Wireframes can easily supplant thousand-word e-mails, while also being much more manageable to update than mock-ups. While each color mock-up can tell a thousand words, an interactive wireframe uses more action words... in fact, it tells a story, providing proof of a product vision coming to life.
Great design documentation clearly answers the "where did the money go" question on a UX project. |
Additionally, many marketing departments are looking to translate project successes into case studies, white papers and ebooks to demonstrate that the company is still paving the future for the industry. Contained within the documentation, user testing results and annotated wireframes is all the research for the technical writer to deliver a white paper draft.
Beyond being the heartbeat that keeps your project moving and improving, design documentation is what you pay for in a project... And it's the responsibility of design teams to deliver.

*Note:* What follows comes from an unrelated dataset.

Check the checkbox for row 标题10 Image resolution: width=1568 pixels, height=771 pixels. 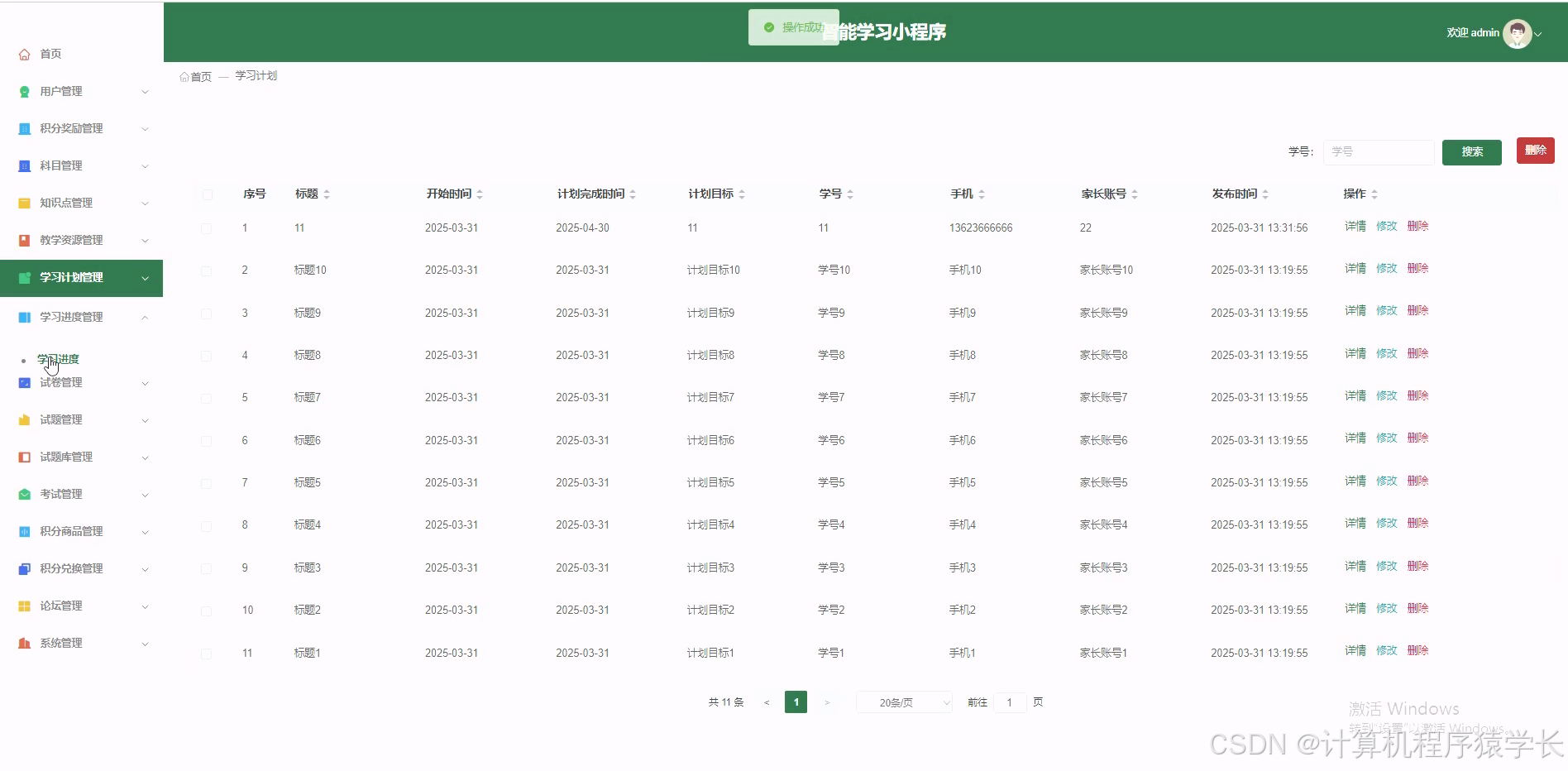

If you feel like design documentation is a lifeless add-on or supplement to a project, then your design team simply isn't using best practices.
The movement towards Lean and Agile development philosophies means designers do their best to distill their documentation down to only the exercises and assets that fuel collaboration and drive a project forward.
Designers should be using documentation to get your ideas integrated into the design process. During the process, they should use documentation to engage you, update you and track the story of your product's evolution.